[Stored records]
○ ○ ○ ○ ○

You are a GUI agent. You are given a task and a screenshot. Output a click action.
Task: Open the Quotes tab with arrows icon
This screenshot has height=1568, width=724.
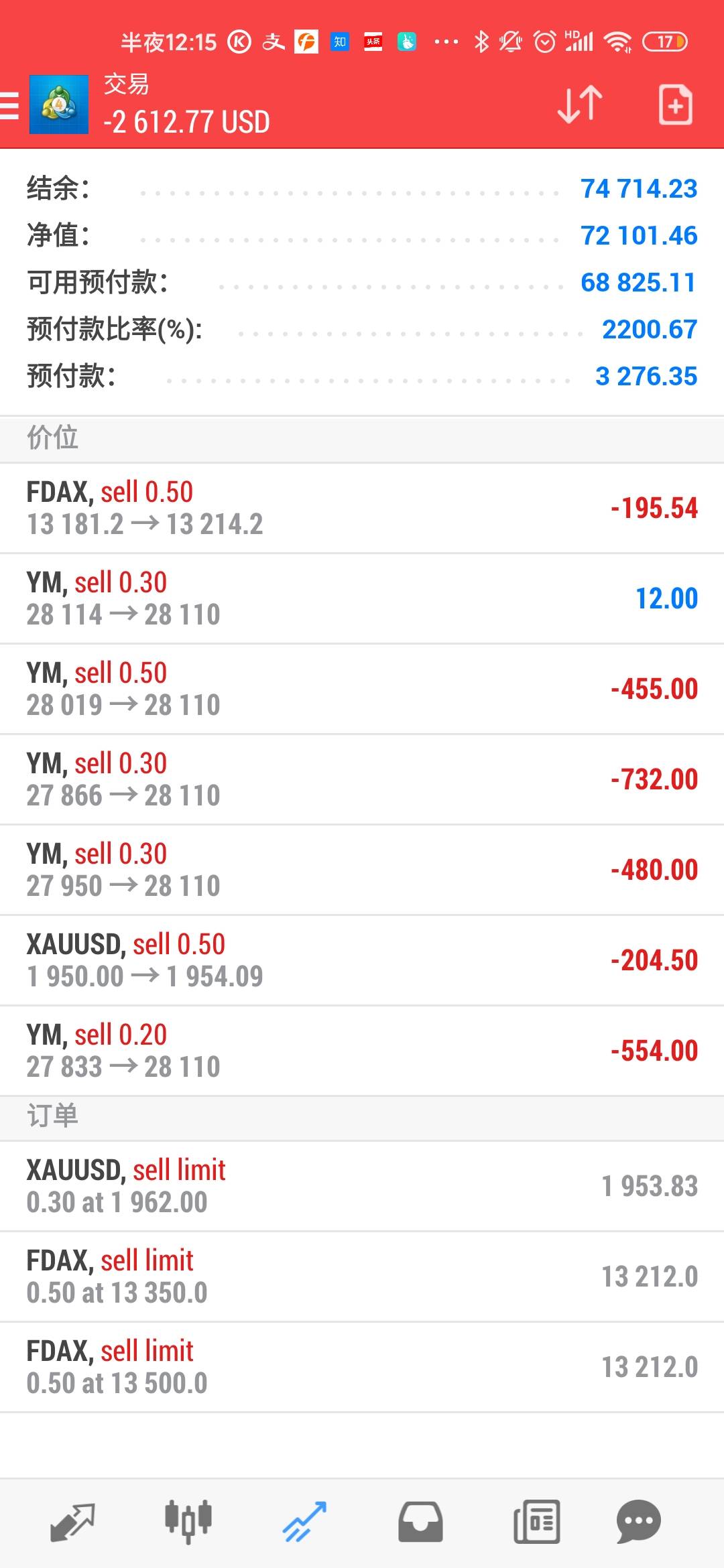(72, 1522)
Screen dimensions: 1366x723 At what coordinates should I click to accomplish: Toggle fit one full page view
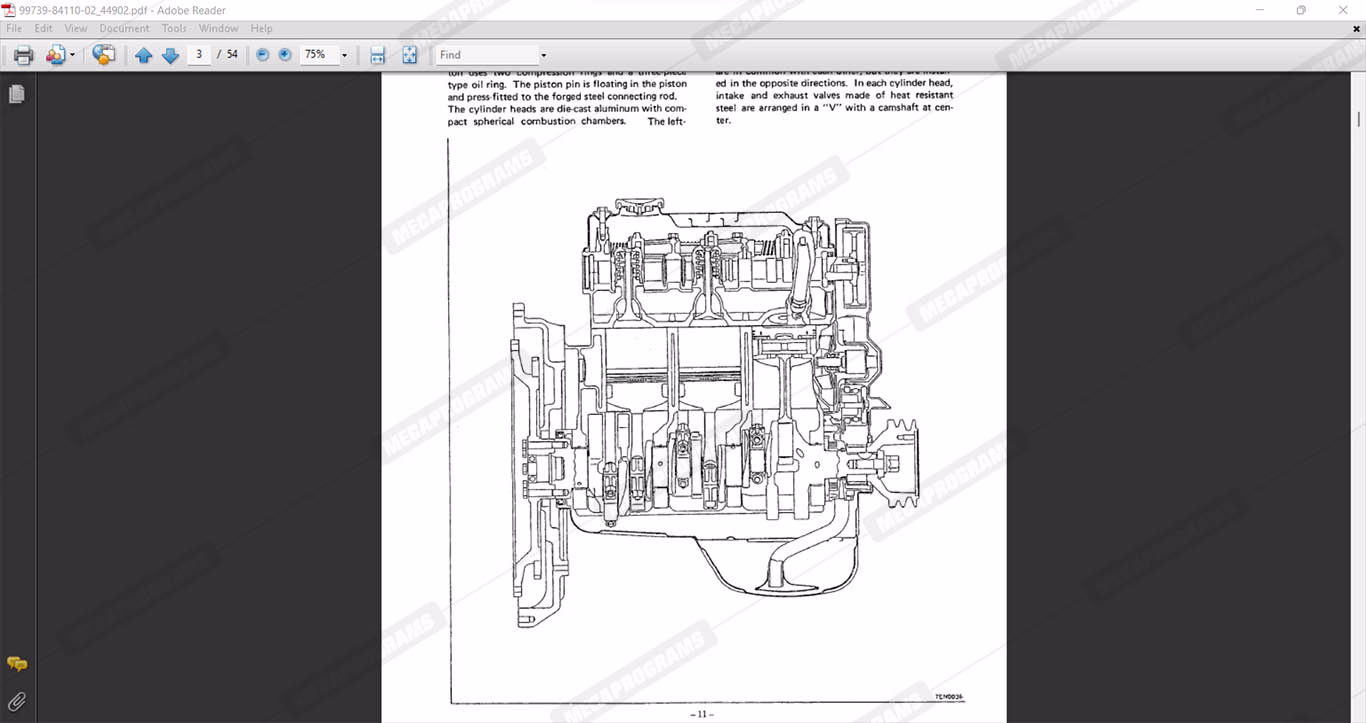pos(409,55)
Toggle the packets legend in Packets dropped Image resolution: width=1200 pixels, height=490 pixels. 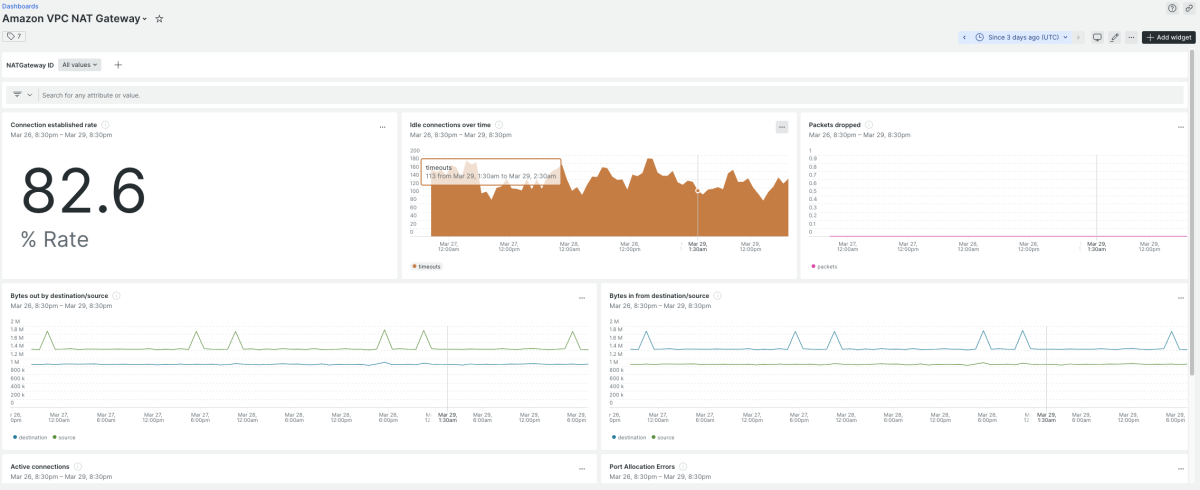(826, 267)
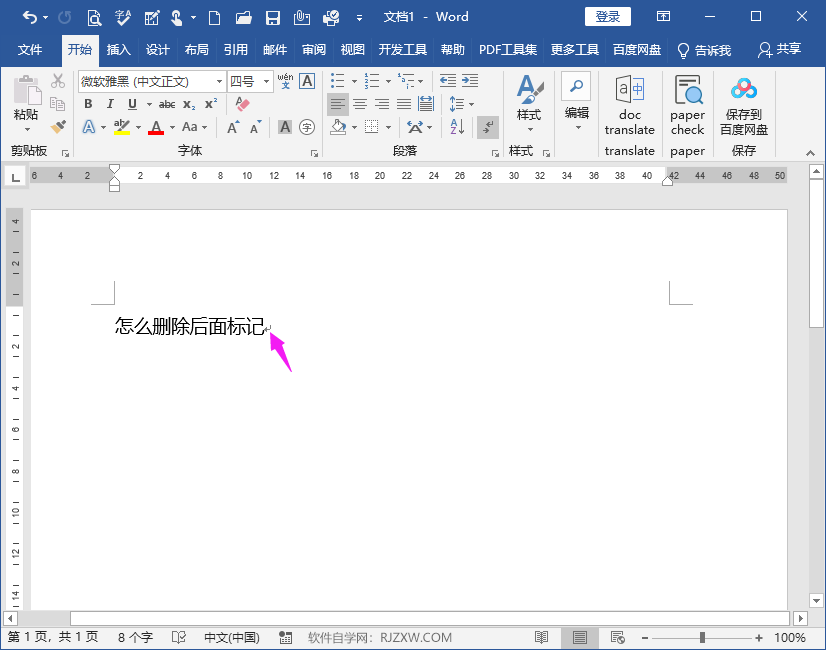Apply superscript formatting
Screen dimensions: 826x650
[211, 102]
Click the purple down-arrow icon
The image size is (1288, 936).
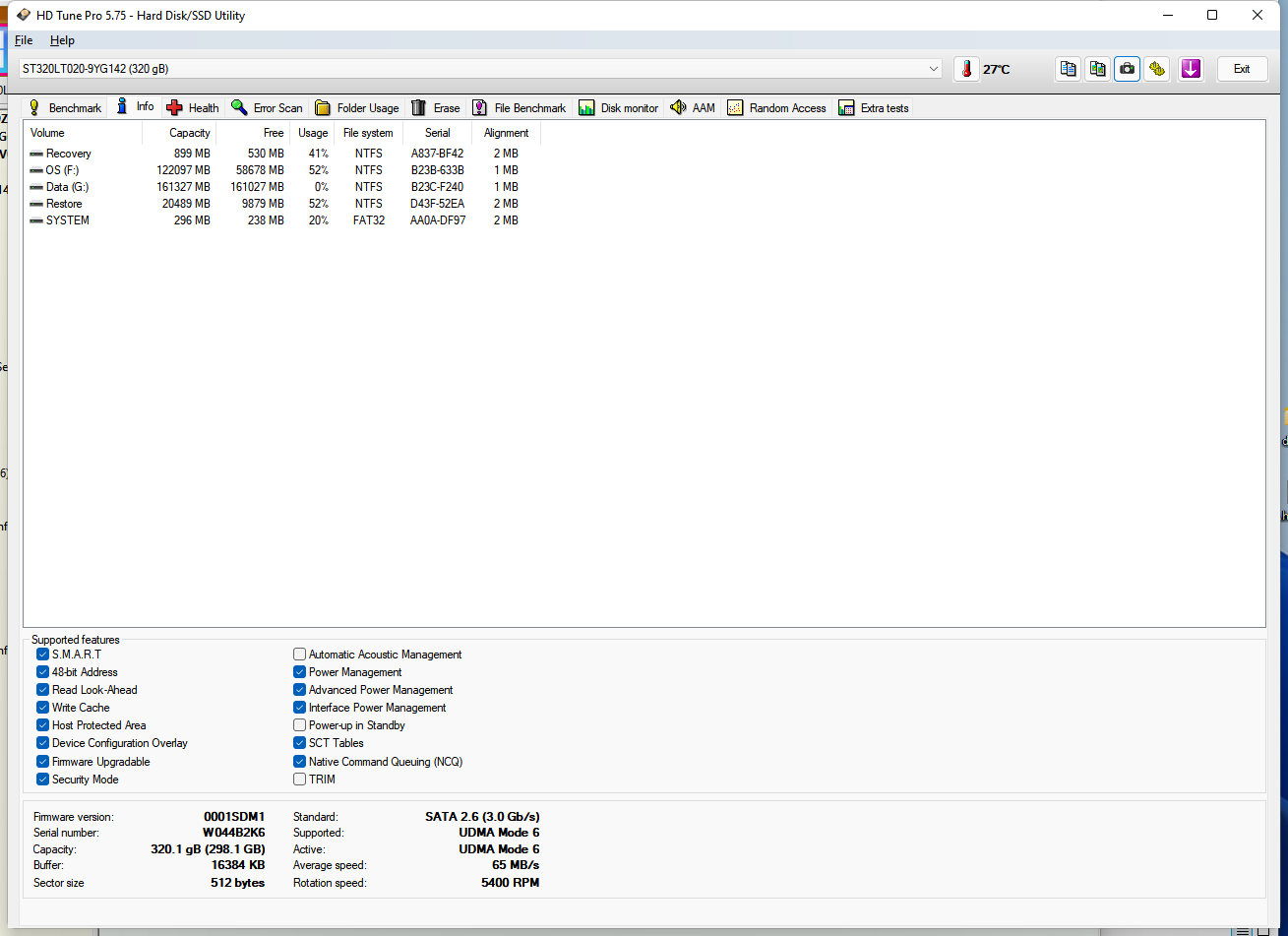coord(1191,69)
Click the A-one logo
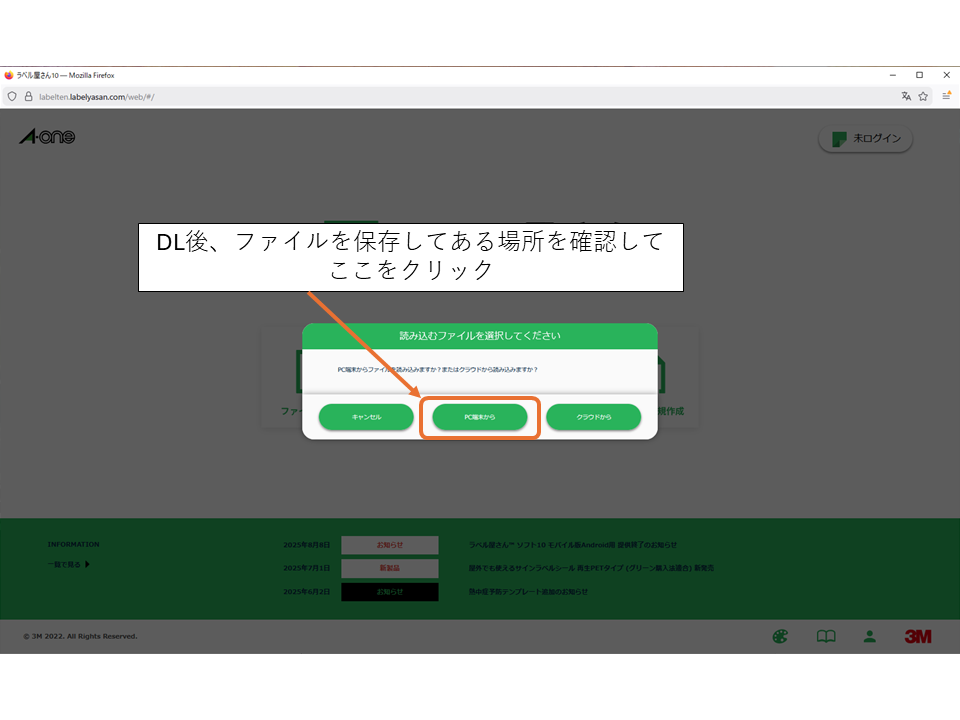This screenshot has height=720, width=960. coord(47,137)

○ ○ ○ ○ ○

> **Work instructions**
Within the entries, how many lines contain the word "icon"? Answer with a number alone.

> **Answer to this task**
2